------ GIVEN RECORDS ------
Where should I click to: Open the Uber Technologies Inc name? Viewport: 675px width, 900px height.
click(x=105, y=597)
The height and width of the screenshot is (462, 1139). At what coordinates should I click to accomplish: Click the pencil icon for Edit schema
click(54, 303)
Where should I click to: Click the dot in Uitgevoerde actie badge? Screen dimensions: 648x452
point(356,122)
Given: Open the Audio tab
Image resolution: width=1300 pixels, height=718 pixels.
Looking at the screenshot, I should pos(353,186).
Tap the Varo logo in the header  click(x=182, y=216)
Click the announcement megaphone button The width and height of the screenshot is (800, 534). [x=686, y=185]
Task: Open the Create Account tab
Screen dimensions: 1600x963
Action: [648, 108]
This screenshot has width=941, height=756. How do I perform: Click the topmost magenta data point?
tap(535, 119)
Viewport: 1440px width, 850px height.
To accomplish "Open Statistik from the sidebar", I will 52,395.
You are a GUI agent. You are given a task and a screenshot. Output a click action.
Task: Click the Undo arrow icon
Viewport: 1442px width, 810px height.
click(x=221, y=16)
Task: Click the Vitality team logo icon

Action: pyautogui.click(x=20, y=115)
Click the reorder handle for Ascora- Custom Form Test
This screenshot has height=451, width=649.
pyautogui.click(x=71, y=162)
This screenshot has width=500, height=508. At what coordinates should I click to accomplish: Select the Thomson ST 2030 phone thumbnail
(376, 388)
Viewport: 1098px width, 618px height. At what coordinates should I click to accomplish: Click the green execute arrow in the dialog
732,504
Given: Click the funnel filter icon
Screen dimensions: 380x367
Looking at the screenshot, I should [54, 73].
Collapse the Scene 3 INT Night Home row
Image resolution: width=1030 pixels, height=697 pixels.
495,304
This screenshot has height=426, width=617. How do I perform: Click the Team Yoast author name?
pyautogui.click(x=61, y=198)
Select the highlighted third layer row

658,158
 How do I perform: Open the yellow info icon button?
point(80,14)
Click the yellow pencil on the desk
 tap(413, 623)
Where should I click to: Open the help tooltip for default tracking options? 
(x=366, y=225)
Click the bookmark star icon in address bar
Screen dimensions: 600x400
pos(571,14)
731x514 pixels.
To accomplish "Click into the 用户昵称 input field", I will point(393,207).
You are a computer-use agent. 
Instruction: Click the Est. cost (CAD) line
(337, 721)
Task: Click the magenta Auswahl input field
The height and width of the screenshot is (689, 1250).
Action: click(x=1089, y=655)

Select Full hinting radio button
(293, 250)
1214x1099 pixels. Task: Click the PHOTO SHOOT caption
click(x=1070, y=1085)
------
TASK —
Show each line of the records above containing "input".

RESULT —
To accomplish "Click into the 用户昵称 input field", I will point(393,207).
Task: Click the magenta Auswahl input field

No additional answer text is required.